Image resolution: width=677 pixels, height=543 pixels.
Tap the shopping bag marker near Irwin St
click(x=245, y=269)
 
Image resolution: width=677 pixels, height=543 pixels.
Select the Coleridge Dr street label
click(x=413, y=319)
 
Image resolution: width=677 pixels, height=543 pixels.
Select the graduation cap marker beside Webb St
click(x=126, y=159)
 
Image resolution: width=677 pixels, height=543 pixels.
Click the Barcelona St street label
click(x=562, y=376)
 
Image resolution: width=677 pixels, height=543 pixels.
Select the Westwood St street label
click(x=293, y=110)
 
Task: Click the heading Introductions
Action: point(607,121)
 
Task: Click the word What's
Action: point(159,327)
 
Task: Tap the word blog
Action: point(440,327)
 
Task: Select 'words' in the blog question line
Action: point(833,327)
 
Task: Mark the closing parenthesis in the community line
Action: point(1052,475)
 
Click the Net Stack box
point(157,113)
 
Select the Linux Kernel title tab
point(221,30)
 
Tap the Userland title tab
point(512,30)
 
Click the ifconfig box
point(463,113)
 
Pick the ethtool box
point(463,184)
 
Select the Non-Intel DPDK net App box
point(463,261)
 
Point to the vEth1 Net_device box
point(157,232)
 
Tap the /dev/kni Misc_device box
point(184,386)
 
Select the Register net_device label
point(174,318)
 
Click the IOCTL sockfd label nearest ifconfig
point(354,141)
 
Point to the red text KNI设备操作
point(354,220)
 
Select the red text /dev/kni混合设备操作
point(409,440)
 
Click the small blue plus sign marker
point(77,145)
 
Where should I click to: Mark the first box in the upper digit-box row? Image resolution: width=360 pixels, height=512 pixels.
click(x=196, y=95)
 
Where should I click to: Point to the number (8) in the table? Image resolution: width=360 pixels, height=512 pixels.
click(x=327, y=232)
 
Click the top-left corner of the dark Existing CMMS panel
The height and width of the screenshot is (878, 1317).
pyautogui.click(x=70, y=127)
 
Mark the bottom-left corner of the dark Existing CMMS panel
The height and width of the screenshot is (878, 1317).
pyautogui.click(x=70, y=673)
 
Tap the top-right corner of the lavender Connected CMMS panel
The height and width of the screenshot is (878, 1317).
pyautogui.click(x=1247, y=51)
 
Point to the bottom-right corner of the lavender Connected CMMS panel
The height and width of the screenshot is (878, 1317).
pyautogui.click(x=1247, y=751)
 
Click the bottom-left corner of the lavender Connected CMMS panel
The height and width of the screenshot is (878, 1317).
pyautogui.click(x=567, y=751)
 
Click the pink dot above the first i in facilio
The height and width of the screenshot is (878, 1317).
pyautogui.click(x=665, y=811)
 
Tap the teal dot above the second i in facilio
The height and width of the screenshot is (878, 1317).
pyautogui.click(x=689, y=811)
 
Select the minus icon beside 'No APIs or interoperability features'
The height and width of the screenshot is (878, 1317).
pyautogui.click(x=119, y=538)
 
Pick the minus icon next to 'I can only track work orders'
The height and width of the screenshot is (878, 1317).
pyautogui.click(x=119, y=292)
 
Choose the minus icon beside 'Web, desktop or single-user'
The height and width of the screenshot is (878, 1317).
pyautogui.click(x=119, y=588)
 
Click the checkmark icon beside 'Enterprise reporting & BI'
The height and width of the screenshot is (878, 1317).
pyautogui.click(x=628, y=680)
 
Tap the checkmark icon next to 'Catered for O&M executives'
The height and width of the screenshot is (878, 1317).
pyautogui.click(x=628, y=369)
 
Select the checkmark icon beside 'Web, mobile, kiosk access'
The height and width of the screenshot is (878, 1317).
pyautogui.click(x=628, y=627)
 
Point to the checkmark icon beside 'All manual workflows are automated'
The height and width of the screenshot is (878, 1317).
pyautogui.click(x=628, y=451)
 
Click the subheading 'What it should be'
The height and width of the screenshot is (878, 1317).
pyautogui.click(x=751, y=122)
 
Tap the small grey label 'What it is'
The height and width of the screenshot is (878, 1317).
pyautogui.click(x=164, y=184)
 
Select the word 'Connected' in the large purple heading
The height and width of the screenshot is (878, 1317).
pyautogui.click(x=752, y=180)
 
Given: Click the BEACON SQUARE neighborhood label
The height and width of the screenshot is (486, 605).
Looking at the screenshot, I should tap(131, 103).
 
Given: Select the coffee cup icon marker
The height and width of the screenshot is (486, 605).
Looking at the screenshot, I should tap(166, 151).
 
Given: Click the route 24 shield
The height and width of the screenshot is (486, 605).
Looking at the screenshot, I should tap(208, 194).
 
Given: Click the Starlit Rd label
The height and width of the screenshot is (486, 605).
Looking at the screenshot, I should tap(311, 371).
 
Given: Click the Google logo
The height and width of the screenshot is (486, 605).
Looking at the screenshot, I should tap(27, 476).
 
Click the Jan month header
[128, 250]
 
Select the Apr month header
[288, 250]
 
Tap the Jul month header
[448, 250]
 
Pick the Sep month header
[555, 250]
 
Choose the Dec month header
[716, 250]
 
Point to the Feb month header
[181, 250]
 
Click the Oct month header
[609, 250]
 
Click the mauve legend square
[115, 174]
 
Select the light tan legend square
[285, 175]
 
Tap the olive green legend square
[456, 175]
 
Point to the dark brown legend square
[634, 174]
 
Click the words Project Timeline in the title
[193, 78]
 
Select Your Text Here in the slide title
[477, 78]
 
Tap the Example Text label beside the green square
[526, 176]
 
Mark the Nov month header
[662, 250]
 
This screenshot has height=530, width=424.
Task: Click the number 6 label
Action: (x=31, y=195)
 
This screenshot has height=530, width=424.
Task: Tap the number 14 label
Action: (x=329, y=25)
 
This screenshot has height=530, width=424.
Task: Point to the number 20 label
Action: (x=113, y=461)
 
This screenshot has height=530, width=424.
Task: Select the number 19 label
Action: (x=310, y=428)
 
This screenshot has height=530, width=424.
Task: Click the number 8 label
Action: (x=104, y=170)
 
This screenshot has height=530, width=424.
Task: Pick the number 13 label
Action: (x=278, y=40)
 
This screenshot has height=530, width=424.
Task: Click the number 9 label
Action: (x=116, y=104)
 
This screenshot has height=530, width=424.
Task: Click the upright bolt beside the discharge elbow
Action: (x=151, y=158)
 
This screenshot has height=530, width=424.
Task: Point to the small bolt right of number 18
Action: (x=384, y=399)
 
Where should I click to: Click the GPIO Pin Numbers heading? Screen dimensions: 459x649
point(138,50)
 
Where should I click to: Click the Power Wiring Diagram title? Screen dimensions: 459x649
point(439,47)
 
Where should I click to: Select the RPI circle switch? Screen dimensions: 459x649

* * * * * * * * *

* _INSTRUCTIONS FOR THE TASK_
Rewrite the rows from the beginning through the line containing "click(x=413, y=319)", requests included, multiplying each click coordinate in the answers by 1.9 and rounding to whole numbers, with halves rounded up. Leave every other number as it is.

* _RESPONSE TO THE TASK_
Image resolution: width=677 pixels, height=543 pixels.
Tap the shopping bag marker near Irwin St
click(x=466, y=511)
 
Image resolution: width=677 pixels, height=543 pixels.
Select the Coleridge Dr street label
click(x=785, y=606)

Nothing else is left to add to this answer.